True or False: A patient with a tracheostomy should always have humidified oxygen.?
- True
- False
Explanation: Answer reason: True A tracheostomy bypasses the upper airway, which normally warms and humidifies inspired air. Without added humidification, secretions can become thick and dry, increasing the risk of mucus plugging and airway obstruction.
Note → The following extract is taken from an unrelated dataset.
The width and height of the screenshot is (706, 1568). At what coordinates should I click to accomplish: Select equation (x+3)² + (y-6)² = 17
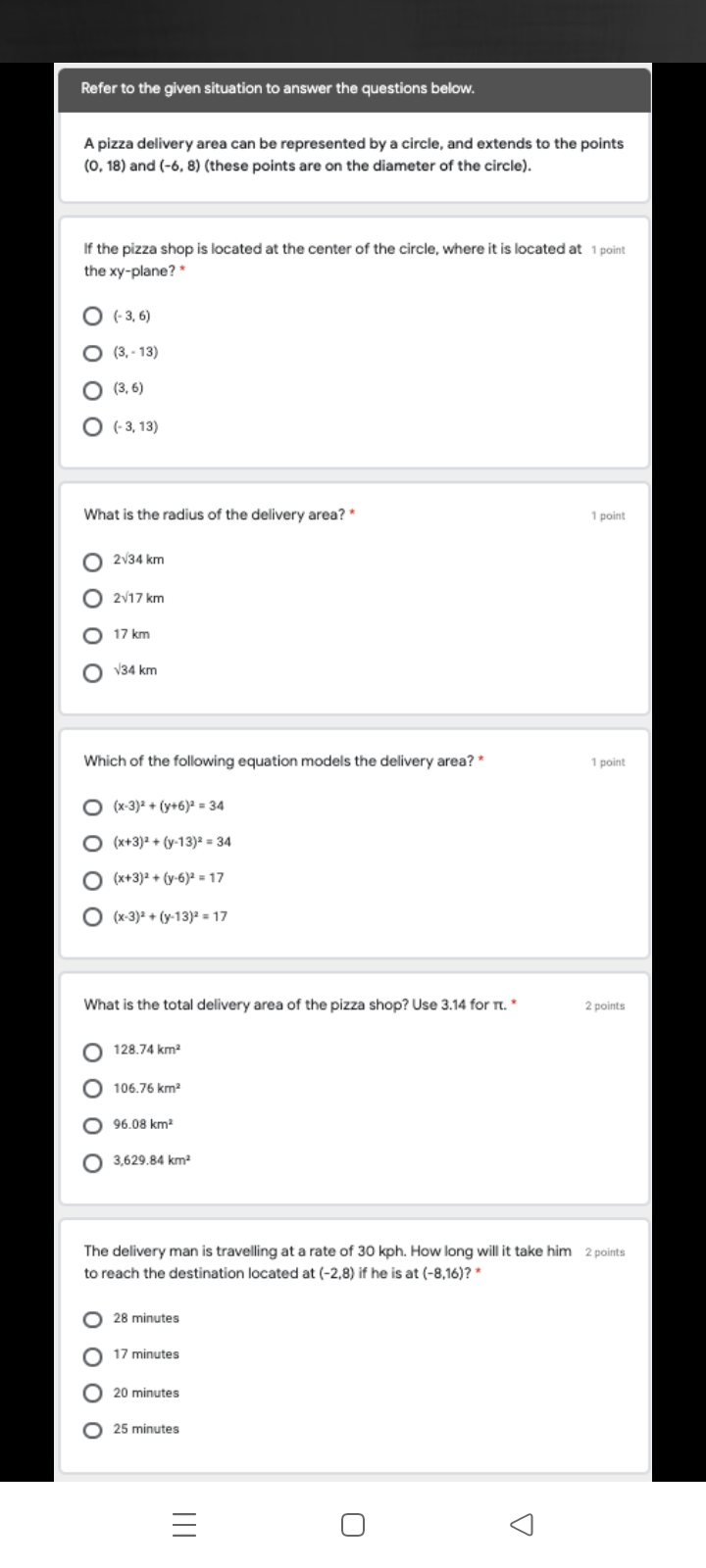(x=89, y=879)
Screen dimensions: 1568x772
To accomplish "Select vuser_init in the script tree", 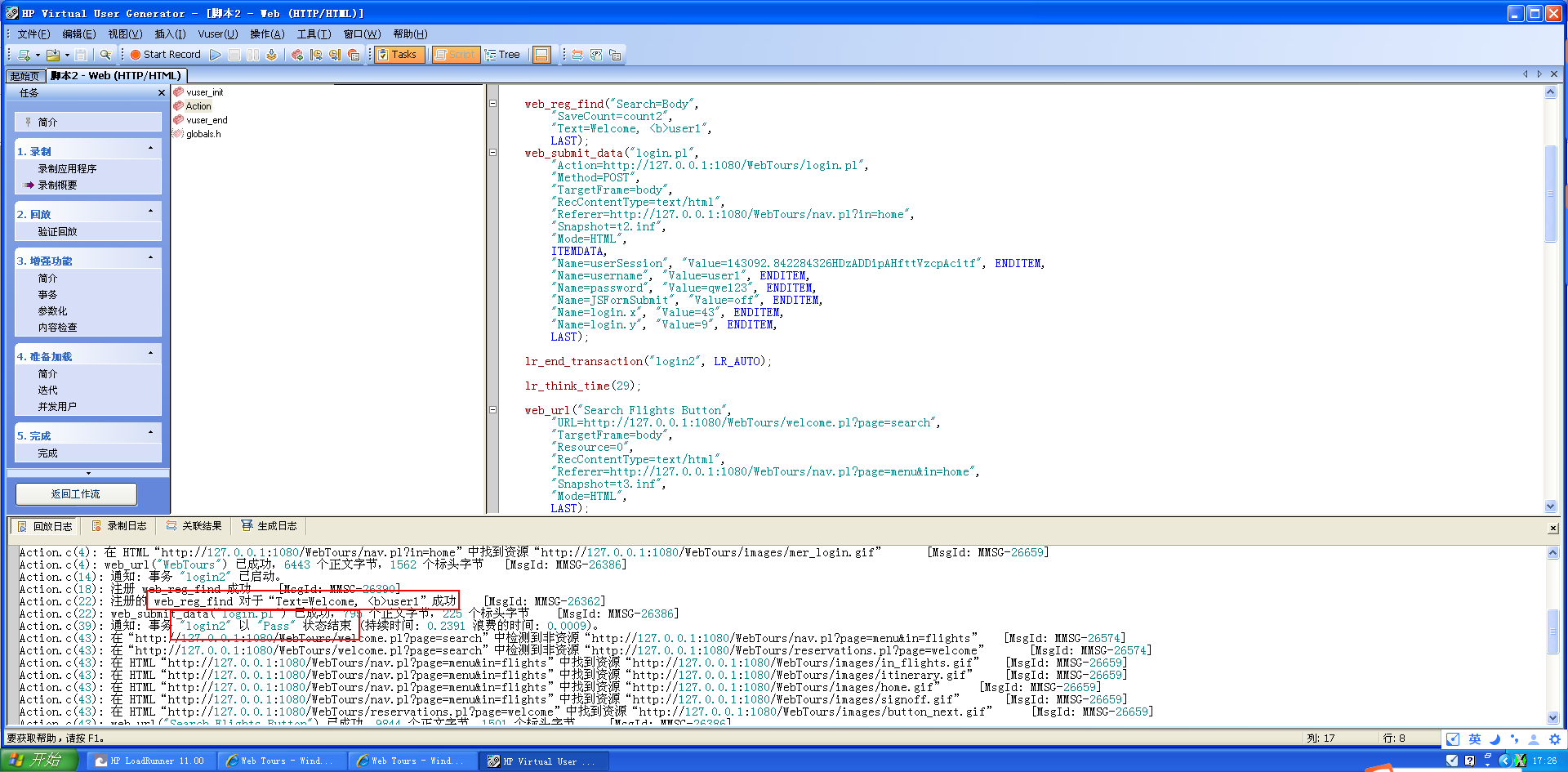I will (x=204, y=92).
Providing humidified oxygen/air (as ordered and appropriate to the delivery system) helps maintain secretion moisture and supports airway patency and respiratory comfort. Category reason: This item tests nursing care to prevent respiratory complications in a client with an artificial airway (tracheostomy), which fits Reduction of Risk Potential—Potential for Complications.
Daya's child is scheduled for surgery due to myelomeningocele; the primary reason for surgical repair is which of the following?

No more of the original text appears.